Domestic sorghum prices climb higher today, of which dried sorghum prices prevail at around 2,840-2,900 CNY/tonne. Domestic sorghum supplies are reducing and margins are growing, so that farmers and traders both tend to prop up prices. However, Chinese importers have bought relatively huge amount of sorghum, which will be at relatively low prices. Moreover, it become more difficult to stock up sorghum as the weather gets warmer and warmer, and distilleries have also suspended purchases and production entering the hottest period of summer. These together weigh down domestic sorghum market to some extent.

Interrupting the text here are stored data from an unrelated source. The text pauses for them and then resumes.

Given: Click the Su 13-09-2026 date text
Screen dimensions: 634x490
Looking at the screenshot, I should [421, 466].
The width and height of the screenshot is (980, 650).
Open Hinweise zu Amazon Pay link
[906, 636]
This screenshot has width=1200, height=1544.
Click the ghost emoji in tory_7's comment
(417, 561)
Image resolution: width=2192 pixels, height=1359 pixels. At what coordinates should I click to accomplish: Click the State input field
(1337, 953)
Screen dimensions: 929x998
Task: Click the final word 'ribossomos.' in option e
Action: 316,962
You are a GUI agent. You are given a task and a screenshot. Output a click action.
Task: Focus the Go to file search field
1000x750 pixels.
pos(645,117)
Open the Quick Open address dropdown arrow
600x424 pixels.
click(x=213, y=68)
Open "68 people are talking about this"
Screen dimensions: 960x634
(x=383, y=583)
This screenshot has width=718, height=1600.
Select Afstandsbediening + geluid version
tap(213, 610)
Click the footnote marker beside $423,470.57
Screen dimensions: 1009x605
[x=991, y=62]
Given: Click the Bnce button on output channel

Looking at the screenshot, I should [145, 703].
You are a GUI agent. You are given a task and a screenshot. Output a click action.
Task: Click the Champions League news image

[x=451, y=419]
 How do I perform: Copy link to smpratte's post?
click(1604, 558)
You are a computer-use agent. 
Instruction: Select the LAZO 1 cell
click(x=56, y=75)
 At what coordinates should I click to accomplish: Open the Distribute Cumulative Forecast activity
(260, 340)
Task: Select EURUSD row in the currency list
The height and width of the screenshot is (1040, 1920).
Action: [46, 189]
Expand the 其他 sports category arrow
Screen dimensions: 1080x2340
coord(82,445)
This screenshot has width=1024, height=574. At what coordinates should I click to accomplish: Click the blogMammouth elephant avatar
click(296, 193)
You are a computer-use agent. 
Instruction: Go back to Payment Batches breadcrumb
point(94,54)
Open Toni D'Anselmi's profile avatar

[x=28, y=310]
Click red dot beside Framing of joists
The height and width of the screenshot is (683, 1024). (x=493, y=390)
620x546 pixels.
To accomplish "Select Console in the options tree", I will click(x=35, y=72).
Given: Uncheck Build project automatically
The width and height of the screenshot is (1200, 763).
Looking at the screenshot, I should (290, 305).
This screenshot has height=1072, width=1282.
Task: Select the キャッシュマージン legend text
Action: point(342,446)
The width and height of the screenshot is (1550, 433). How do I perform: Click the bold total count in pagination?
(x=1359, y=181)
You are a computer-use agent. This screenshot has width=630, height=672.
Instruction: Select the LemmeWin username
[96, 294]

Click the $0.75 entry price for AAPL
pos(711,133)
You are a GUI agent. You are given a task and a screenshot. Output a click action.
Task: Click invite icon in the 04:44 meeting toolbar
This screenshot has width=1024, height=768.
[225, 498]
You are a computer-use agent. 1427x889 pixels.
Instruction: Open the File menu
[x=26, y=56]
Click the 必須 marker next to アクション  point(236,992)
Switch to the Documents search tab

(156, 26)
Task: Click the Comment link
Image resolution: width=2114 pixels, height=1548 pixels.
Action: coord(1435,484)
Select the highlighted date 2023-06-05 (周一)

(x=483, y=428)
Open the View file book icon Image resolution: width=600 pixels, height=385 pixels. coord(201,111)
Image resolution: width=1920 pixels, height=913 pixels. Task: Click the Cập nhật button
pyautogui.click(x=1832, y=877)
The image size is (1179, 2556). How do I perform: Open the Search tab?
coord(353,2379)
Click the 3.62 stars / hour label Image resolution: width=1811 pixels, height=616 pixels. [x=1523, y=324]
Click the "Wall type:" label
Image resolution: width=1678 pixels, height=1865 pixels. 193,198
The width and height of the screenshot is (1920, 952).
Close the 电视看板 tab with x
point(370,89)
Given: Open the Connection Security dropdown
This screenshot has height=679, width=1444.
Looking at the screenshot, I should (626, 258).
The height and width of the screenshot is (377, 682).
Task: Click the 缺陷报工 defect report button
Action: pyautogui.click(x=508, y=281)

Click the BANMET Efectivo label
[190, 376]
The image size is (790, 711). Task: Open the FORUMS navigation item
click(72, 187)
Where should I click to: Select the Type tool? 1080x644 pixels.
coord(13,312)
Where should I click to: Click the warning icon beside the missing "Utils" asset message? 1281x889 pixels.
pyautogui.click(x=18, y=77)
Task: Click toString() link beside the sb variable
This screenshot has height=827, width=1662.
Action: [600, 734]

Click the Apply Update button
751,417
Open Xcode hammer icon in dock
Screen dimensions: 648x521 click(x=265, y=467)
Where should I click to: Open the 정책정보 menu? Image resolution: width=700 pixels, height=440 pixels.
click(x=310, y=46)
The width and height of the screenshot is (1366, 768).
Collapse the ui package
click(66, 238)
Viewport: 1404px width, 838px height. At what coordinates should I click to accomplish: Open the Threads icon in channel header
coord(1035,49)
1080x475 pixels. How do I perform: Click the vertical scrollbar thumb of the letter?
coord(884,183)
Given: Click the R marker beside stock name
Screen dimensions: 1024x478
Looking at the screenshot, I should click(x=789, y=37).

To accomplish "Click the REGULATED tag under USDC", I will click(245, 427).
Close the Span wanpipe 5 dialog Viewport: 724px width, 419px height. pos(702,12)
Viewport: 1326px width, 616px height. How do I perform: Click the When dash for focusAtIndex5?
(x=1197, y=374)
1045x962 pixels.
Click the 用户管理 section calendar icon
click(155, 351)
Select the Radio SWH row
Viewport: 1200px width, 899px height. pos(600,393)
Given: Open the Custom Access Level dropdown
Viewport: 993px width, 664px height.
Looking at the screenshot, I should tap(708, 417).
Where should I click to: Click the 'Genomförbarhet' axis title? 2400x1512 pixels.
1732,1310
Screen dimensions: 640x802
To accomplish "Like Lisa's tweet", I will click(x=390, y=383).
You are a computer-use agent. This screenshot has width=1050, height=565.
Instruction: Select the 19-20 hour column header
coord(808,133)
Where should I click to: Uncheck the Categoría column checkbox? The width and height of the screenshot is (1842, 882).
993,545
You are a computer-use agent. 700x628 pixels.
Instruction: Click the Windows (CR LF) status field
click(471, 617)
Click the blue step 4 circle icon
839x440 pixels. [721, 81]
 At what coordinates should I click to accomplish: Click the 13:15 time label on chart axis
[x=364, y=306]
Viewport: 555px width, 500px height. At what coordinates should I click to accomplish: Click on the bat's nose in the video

Overall, domestic sorghum prices are predicted to maintain its stable trend.

 

Imported sorghum prices are stable with a partial rise in China today, as market participants are concerned that escalating U.S.-China tensions could affect future imports of sorghum. Moreover, the cost of importing sorghum is also strengthening due to the coronavirus pandemic. However, imported sorghum stocks at Guangdong ports still total 432,000 tonnes as of Aug 7. And an expected rise in sorghum arrivals will probably weigh down US sorghum prices in China. Participants can focus on the development of US-China relations.

 

Barley:

 

Imported barley prices steady with a rise in some regions today. Starting May 19, China has begun to impose 80.5% of anti-dumping and anti-subsidy tariffs on barley originating in Australia for five years, according to announcements by China’s Ministry of Commerce on May 18th. Chinese importers now are scarcely interested in Australian grains. And as of Aug 7th, imported barley stocks totaled 63,000 tonnes at Guangdong ports. The relatively low stocks and the cost of import together help support barley prices. Merely, barley is in weak demand and slow shipments at present. Overall, imported barley prices are predicted to keep steady with a strengthening trend overall.